We are also working to set up a crowdfunding campaign to directly support our artists. Stay tuned for the link on how you can donate money that will directly benefit individuals who work for Artisan Business Network and their families! We’re working on it! We promise!
Shop Trade Not Aid Items from Haiti
Our Haitian artists are proud of their work and when their items are bought, it means more orders are placed for additional inventory. Here are some of the places where you can purchase items created by the artists I know and love:
- Macy’s Heart of Haiti
- Haiti Projects (you can also donate directly to Haiti Projects whose embroidery artists live on the southern coast of Haiti that has been hardest hit by Hurricane Matthew)
- Global Goods Partners
- Tribe Alive
Local Friends in DC
In addition to items requested from our Amazon Wish List , if you are local to the Washington, D.C. and can donate any of the following items, please let me know and we can make arrangements for drop off or pickup. I can accept items locally by Monday, October 17.
- Maxi pads (no tampons!)
- Hand towels
- USB flash drives (please erase them if they are not new)

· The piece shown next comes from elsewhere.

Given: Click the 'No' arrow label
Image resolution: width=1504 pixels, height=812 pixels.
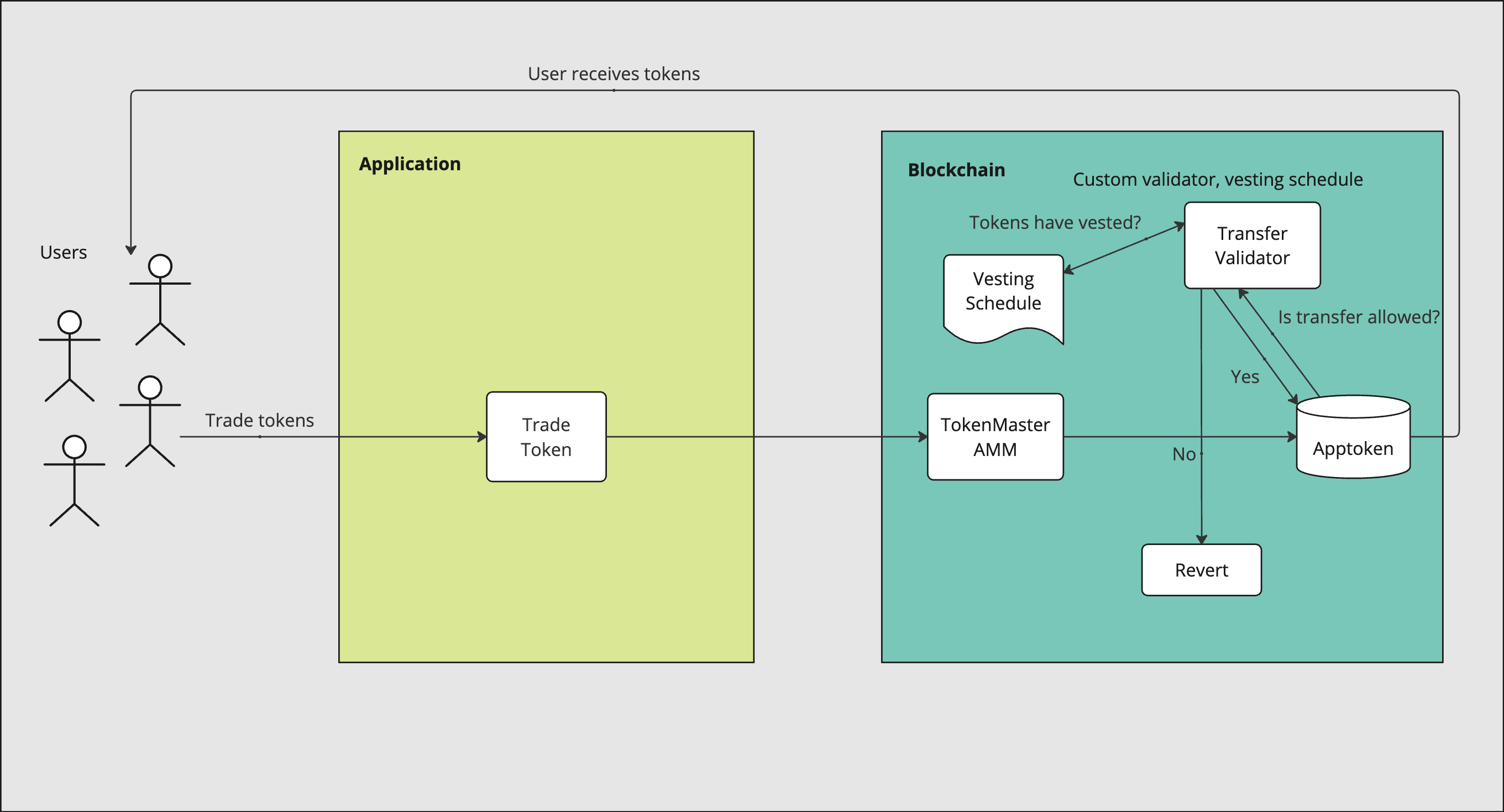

- Laptops (please factory reset them to original settings)
- Antibiotic ointments (such as Neosporin or generic versions)
- Deflated soccer balls (I cannot accept inflated ones due to space constraints)
- Small ball pumps
Thank you for caring enough to read this very long post. Friends in Haiti thank you for anything you can do!
And please do share this post. Spreading the word on effective ways to help will make all the difference.
This is not a sponsored post. Trips to Haiti have been personally paid for in the past. I will continue to make trips to Haiti as long as I can be helpful to the artists I work with.